Let’s take the data in Figure 1 as an example. As you can see the data has not been cleansed and we have a record containing an area code and a plus-4 extension on the postal code. We also have a record which does not contain either an area code or a plus-4 extension.

Sample data

Figure 1 Telephone / Postal Code Sample Data

Before running a match plan on these records we’ll need to group them into logical groups. These groups are usually defined by the business objectives which lead to the need to match the data. For instance, if we are trying to identify and consolidate duplicate phone numbers then grouping the data by area code would be a logical grouping factor. This is due to the fact that seven digit telephone numbers are often repeated across area codes.

After reviewing the data it is evident that we do not have an area code element in both records. We do, however, have postal codes and although it is not a one-to-one relationship, the first three digits of the postal code should build logical groupings that will produce similar groupings.

Once the data has been grouped, we can build a simple IDQ plan to match the data using the Hamming Distance component (Figure 2).

Data Quality

Figure 2 IDQ Match Plan using the Hamming Distance Component *Figure 2 appears with the permission of Informatica Corporation.

Since we are focused on identifying duplicate phone numbers, I’ve chosen to weight the telephone element slightly higher than the postal code. This is can be done via the use of the Weight Based Analyzer, illustrated in Figure 2 above. As you can see in the figure to the left, adjusting the weighting of a data element is as simple as entering a number into the text box provided.

The higher the number, the greater the weighting or emphasis placed on that value matching. Acceptable ranges for weightings are between 0.0 and 1000000.0. The default value for each element in a match plan is 0.5.  In my experience, as long as the values entered are proportionate to the importance of the data in identifying a true match, then the actual values entered are subjective.

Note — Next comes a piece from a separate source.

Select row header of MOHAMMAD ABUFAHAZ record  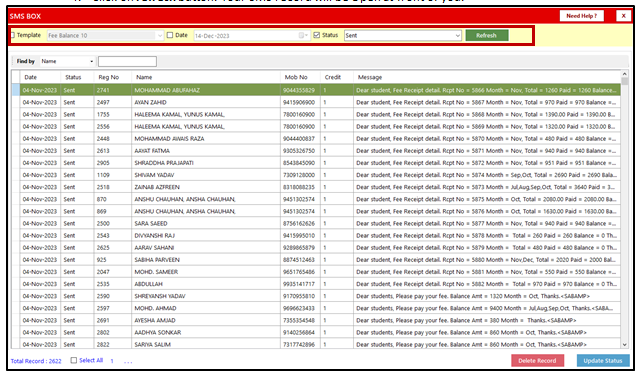[x=15, y=90]
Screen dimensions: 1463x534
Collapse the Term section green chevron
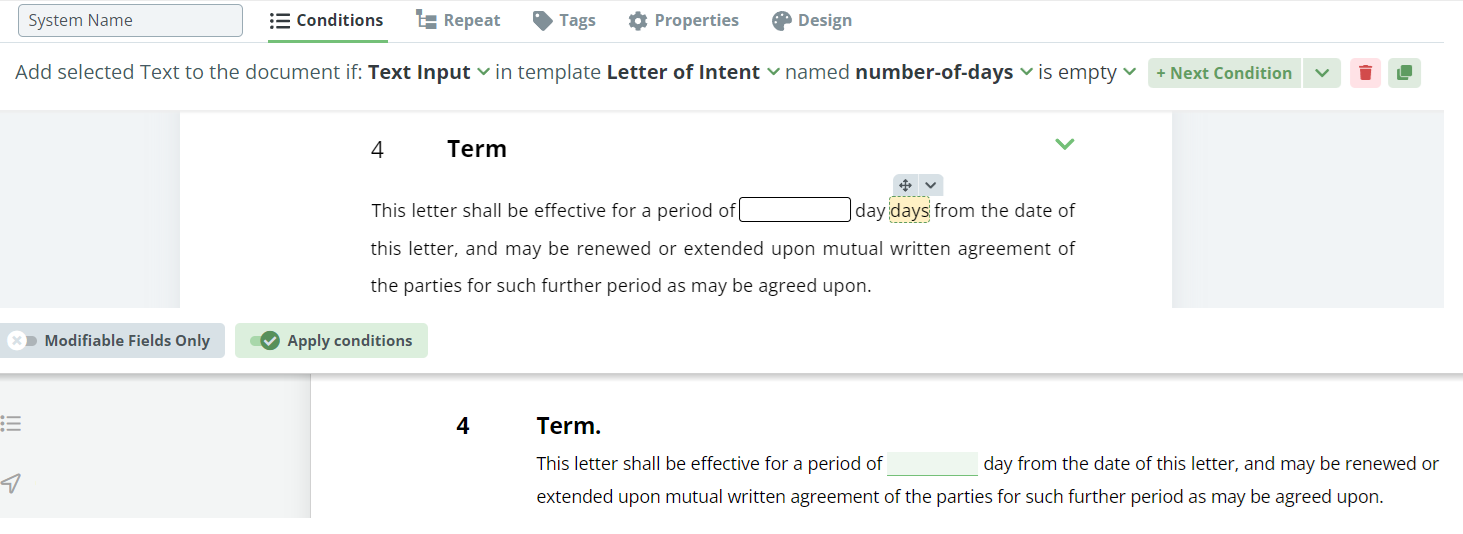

Depending on the business problem, my experience indicates that keeping these values between 0.4 and 0.8 has produced valid positive identifications. When the data element is essential to indicating a match, the higher end of this weighting scale allows that element to drive the matching appropriately.  When the data element is useful in indicating a key difference between the records, the lower end of this scale is appropriate.  An example of a field that establishes a difference between two records is the name suffix.  This value can differentiate a father from his son when they both share a common first and last name.

If you enter a number outside that range, an error message like the one below will appear.


*Screen shots appear with the permission of Informatica Corporation.

Without cleansing this data IDQ is unable to detect a match for either record. The match summary report in figure 4 below shows the default html report output. As you can see, the plan made two comparisons but was unable to find a match in either of those comparisons.

Data Quality

Figure 3 match summary report *Figure 3 appears with the permission of Informatica Corporation.

Now let’s take a look at the same data once it has been cleansed by parsing out the area code and plus 4 postal code extension. This type of parsing can be achieved by using the token parser and using the dash (-) symbol as the parsing token.

Healthcare data

Figure 4 Parsed Telephone / Postal Code Sample Data

From manual review of the data, it is easy to see what a difference the data cleansing can make, but let’s take a look at its effect on matching in IDQ.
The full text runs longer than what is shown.